As mentioned below Screenhero is really great for 1v1s (they plan on adding team collaboration early this year).
For reference I wrote a post a while ago with some tools and methods we use at Catalyze. The only tools we've added to the list that aren't in this[2] post are trello and teamspeak.
How has Teamspeak worked out for you? We're actually building a similar product that's specifically for teams. I'd be curious to hear your feedback on it as it may be helpful for you. Here's a quick walkthrough https://www.youtube.com/watch?v=KV7HBXuhT7Q Let me know if you have any thoughts / ideas.
I've had good productive sessions by using Skype video screen sharing with headsets for talking. Some benefits over doing this at the office on a workstation include:
- less disruptive to others in an open space
- both have a good full screen view of the code
- both can use their second monitor to look things up or try something during the session
- it's easy to switch from one "master" computer to the other (eg. I fix something, commit, and we continue the session on the coworker's screen, on the environment he's comfortable with)
None of these things are exclusive to doing things remotely, but they're included by default.
While I prefer this for pair programming, I find coaching works best in person, where body language (understanding), off-screen talking and drawing stuff on a piece of paper, are more important.
We (Aptira) start a screen (as in GNU screen) session on a VM we both log into and use skype for audio. This also allows us to quickly swap who is driving and copy/paste in/out of the shared screen session, which is less fluid when using video based screen sharing.
This wouldn't work for folks who work in an IDE though, since it's terminal based.
Full disclosure, I work remotely and it's by far the best decision I've ever made in my entire life.
So to address a few points. Collaboration to me is when a group of people, at least two, are working on a project together. As a designer this is one of the core aspects of my job. I'm constantly working on things with engineers, founders and marketing people. Therefore I feel that I have a solid idea of what it takes to collaborate efficiently.

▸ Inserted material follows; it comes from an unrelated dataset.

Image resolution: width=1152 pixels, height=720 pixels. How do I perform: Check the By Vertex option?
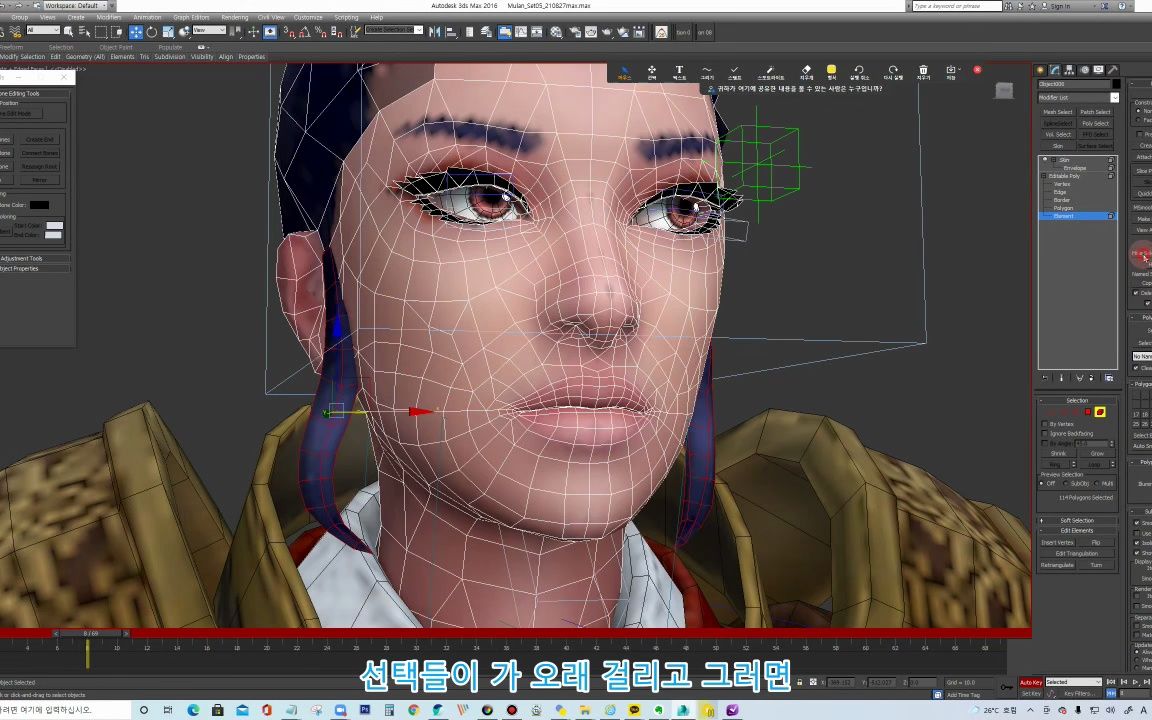(1044, 424)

At my previous job, that was location dictated, collaboration typically took place over chat. We did have meetings to go over larger ideas and aspects of the project, but typically critiques, pair programming, decision making all took place over chat. Even though we were in the same room we made it a point to communicate over chat because one: you need to respect my space and not interrupt me just because we're in the same room and two: we have a transcript so we can reference it later.
When I decided to leave that job as a developer and pursue a career in design I decided that I would look for remote work only. I firmly believed that everything I did on a daily basis in a single location could be done remotely.

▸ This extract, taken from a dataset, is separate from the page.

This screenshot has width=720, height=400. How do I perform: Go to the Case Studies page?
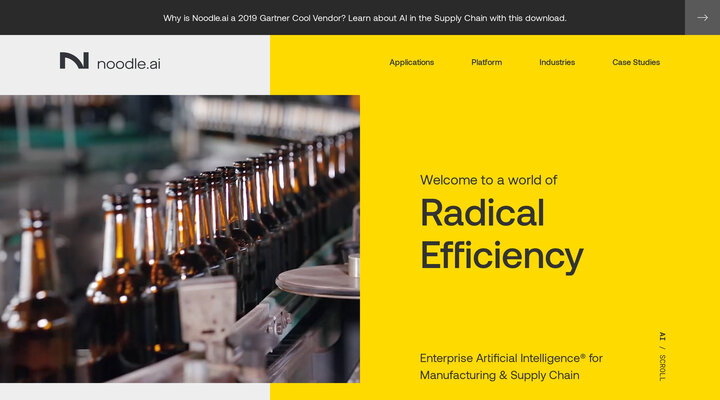click(636, 62)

The biggest point I want to make in this post is that tools are essentially irrelevant. What matters most is the management of people on remote teams. When you hire remote employees they need to be both self managing and self motivating. You need to make them aware that collaboration on a remote team is what each individual member puts into it. If they aren't documenting their work each day, if they aren't participating in daily scrums, if they aren't contributing to chats, if they aren't volunteering to review PRs, etc. it's just not going to work out.

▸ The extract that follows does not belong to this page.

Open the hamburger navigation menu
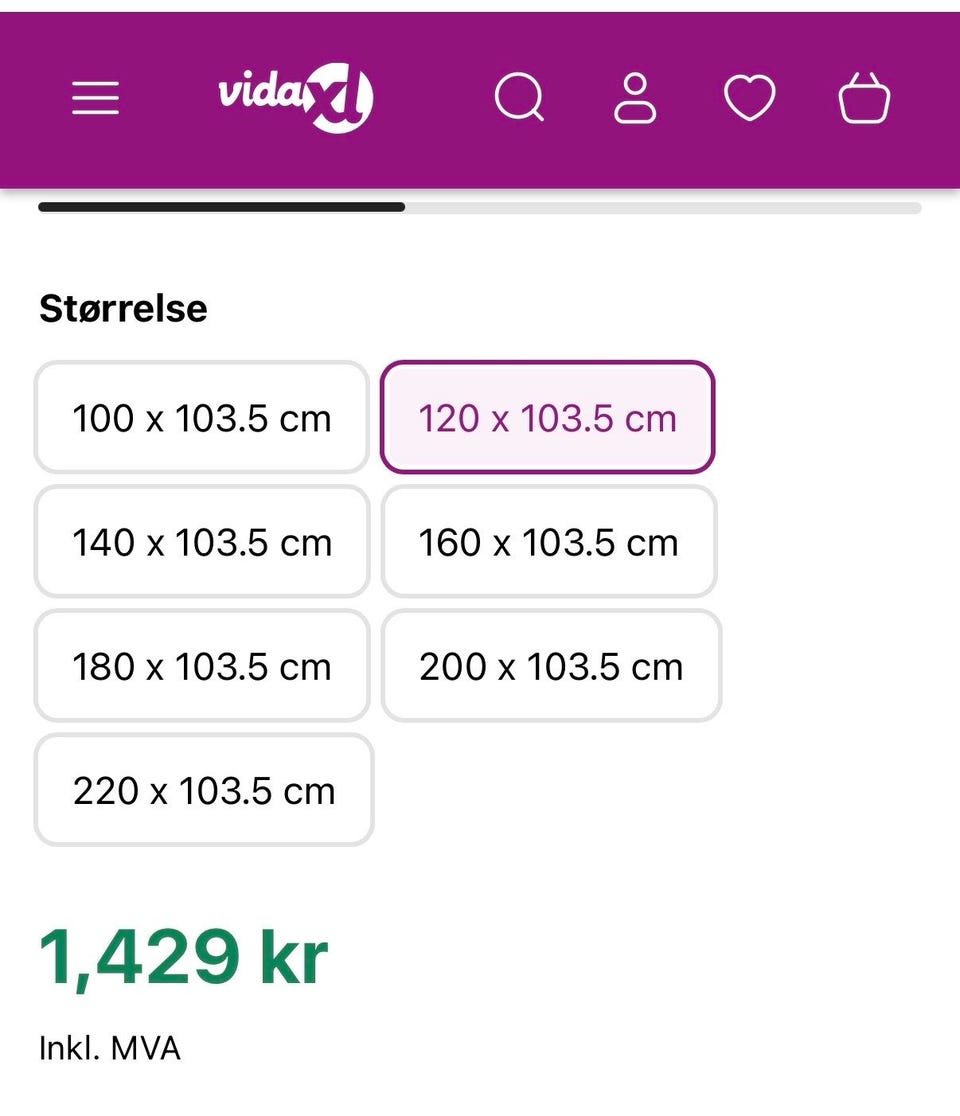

For me, and many of the folks I work with, remote work is about freedom. The freedom to build your own schedule. The freedom to work on something early in the morning or late at night, in the comfort of your own home. The freedom to walk to a coffee shop and work from there. The freedom to forgo that commute. The freedom to be more productive. The freedom to spend more time with your family and loved ones. The freedom to just build great products without the hassle of office politics.